● **What the task asks**: An exact copy of every record is needed.

● **Stored items**:
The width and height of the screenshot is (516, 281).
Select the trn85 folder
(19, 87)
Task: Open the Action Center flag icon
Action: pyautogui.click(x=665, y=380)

● **Written reply**:
The width and height of the screenshot is (516, 281).
Select the trn85 folder
(19, 87)
Task: Open the Action Center flag icon
Action: pyautogui.click(x=665, y=380)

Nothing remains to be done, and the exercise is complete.